Figure 3: Ag Econ Barometer Expectationns index (light blue, left scale), Country right direction-wrong direction differential, % (purple, right scale). Ag Econ Barometer Oct 2015-Mar 2016 = 100. Orange shading denotes Trump administrations. Source: Purdue/CME, author’s calculations.
Hence, while the “right direction/wrong direction” differential is still positive at 14 points, it is definitely shrinking over the (short) span of data we have.



Way off topic – The U.S. has a new counter-terrorism strategy, courtesy of the felon-in-chief. The principle author is Sebastian Gorka, the felon’s head of anti-terrorism. Gorka is of Hungarian descent and is associated with pro-NAZI and paramilitary organizations in Hungary, as well as with the alt-right in the U.S. and UK.
Here’s a particularly creepy paragraph from the introduction, if you read it in the manner of “every accusation a confession”:
“Our counterterrorism operations will be
executed apolitically and founded upon reality-based threat assessments. Our counterterrorism powers will not be used to target our fellow Americans who simply disagree with us. We will not permit the weaponization of America’s unparalleled CT capabilities for partisan purposes and in contravention of every American’s God-given rights.”
The intro claims to differentiate between good and bad counter-terrorism. What’s the bad kind? The kind Biden did, of course:
“The fact pattern under the Biden Administration was clear: individuals at the highest level of the U.S. Government used their significant powers to politically target individuals in the interests of those they favored, wanted to keep in power, or to help win elections.”
In other word, the felon-in-chief was investigated by the Justice Department. He was also found guilty of several felonies in state courts and was adjudicated to have committed at least one rape. So Biden bad, felon good.

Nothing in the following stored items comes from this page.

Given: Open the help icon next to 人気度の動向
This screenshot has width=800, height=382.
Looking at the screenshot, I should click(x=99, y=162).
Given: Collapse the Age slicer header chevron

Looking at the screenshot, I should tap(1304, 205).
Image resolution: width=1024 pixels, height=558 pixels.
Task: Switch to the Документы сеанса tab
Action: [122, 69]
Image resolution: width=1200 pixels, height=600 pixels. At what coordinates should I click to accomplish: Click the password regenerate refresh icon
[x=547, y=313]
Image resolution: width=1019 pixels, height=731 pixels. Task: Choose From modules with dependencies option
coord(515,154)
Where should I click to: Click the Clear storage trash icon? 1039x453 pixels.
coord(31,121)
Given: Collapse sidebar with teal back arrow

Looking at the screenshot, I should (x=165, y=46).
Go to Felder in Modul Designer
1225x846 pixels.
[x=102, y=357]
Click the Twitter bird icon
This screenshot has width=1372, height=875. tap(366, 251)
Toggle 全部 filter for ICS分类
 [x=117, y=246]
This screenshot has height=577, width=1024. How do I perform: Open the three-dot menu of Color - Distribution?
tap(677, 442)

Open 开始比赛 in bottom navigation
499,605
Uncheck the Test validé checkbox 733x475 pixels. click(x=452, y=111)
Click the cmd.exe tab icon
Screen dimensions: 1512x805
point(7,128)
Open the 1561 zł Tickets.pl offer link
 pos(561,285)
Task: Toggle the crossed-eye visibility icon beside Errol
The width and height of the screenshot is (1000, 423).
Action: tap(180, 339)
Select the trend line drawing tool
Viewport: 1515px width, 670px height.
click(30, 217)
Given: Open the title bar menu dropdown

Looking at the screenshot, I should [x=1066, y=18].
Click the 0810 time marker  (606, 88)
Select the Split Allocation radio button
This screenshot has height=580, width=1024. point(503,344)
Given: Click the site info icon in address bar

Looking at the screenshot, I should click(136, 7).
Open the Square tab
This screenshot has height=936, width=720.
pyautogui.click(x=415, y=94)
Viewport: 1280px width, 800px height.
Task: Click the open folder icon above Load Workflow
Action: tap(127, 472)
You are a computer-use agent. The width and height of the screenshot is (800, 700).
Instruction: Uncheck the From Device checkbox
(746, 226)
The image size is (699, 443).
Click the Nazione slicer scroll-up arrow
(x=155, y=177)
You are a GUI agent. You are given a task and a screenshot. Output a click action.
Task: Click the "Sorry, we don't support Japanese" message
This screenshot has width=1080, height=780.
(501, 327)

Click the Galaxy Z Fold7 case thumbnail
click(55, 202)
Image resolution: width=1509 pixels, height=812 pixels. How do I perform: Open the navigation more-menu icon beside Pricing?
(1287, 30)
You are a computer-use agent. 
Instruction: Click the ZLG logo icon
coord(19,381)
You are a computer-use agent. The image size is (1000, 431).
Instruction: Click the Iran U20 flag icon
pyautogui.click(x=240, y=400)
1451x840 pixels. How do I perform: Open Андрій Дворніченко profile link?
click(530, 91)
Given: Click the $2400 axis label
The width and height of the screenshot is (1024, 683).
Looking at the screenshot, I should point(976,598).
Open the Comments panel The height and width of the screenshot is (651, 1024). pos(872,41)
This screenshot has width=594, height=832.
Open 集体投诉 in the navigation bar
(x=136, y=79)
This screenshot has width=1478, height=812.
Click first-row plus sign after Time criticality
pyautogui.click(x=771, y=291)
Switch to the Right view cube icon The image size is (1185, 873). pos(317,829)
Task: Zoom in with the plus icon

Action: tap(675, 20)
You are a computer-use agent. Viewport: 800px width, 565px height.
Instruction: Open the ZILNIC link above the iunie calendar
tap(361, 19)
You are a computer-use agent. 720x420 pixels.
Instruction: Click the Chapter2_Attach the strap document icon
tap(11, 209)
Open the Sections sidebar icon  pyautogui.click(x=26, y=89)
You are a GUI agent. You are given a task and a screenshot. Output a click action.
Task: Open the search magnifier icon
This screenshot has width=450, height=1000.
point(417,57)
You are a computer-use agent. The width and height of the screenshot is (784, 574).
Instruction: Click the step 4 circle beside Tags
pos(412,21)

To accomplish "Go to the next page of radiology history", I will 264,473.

Other than the usual “right-wing good, left-wing bad” stuff, what’s new in this document? Here ya go:
“Currently we face three major types of terror groups:
• Narcoterrorists and Transnational Gangs
• Legacy Islamist Terrorists
• Violent Left-Wing Extremists, including Anarchists and Anti-Fascists”
In other words, Venezuela, Iran and No-Kings/Black-Lives-Matter/Anti-ICE protestors.
It should be noted that this “reality-based threat assessment” of major types of terrorists is at odds with the facts. As of last September:
“The US justice department has scrubbed a study from its website concluding that far-right extremists have killed far more Americans than any other domestic terrorist group…”
https://www.theguardian.com/us-news/2025/sep/17/justice-department-study-far-right-extremist-violence
The right in the U.S. is the greatest source of terrorist activity. Gorka and his felon-master are right wingers, and this document is just more right-wing agitprop.